Category Archives: Locals

Door & Rivet, Stokes Croft, Bristol

Lodging in Clifton – where the Brunel bridge is a short stroll and the morning alarm comes from the peal of church bells and the occasional hot air balloon passing overhead – is no real hardship. At the weekend the streets are taken over by alfresco cafes and organic grocers and the pavements throng with freshly pressed Hilfiger shirts, boat shoes (no socks) and a menagerie of coiffed poodles, bichons and French bulldogs. The delis do a roaring trade; there’s even a man in a beret and a Breton top who sells garlic from the basket on his bicycle.

Yet it was walking through Stokes Croft where I truly felt back at home. Here the dogs are multitudinous and mongrel and the streets heave with deep bass and dreadlocks in various stages of construction. But while the setting couldn’t be more different, the creep of the ‘DIY Dalston’ mould is equally plain to see, with yet more black-walled, drop-lit, pallet-heavy bars and cafes filling shop fronts and abandoned spaces. Thankfully there are those that resist scrawling sans serif font across their plant-filled windows or hanging a fixed-gear bike on the wall to justify their prices.
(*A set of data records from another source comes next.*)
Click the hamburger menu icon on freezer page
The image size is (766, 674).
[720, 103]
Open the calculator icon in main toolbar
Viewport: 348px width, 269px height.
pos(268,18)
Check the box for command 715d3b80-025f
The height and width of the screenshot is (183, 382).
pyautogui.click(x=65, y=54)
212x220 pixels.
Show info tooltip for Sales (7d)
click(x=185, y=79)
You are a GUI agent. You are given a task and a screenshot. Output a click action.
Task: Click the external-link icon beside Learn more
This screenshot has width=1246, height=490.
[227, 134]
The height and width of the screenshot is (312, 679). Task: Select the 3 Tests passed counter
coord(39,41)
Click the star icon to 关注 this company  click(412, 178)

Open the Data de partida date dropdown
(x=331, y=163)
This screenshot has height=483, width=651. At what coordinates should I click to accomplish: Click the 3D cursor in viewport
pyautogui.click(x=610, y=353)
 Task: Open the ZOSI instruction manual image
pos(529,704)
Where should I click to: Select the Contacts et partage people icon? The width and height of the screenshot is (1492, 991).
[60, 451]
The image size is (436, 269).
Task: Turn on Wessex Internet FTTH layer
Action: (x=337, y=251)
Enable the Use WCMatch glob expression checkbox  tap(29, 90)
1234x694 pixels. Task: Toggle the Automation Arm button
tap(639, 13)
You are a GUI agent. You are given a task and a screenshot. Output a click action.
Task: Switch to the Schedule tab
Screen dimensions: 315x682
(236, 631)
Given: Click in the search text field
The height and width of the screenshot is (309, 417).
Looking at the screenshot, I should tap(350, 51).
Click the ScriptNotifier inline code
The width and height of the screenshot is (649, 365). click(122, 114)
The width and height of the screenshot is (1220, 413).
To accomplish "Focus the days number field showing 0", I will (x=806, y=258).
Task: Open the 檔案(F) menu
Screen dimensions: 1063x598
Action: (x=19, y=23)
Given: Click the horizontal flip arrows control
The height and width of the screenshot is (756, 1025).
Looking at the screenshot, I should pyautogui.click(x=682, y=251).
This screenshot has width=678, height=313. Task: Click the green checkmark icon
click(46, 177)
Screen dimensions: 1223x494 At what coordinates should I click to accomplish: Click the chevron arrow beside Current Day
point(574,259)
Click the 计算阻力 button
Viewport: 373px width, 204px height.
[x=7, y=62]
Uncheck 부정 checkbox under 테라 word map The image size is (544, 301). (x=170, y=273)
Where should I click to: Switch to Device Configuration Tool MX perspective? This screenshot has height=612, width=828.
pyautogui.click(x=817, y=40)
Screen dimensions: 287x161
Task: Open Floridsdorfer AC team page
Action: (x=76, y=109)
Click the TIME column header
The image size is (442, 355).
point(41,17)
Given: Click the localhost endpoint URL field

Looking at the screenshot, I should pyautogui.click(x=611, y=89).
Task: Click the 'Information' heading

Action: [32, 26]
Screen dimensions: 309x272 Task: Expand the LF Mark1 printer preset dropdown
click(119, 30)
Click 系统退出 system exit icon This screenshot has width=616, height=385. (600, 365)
One such place is Door & Rivet, hidden in the crypt of the old Baptist Church on Upper York Street. It’s corrugated frontage makes an understated welcome, but the promise of good coffee and Saturday brunch were all it took to lure me in. Inside it’s darkly inviting, with a collection of mismatched tables and chairs at the back and an open kitchen, giant coffee machine and well-used record player up front. The 70s soundtrack proved a little fierce first thing, but the narrow alleyway outside boasted plenty of space to dine, so long as we didn’t mind mingling with the pigeons.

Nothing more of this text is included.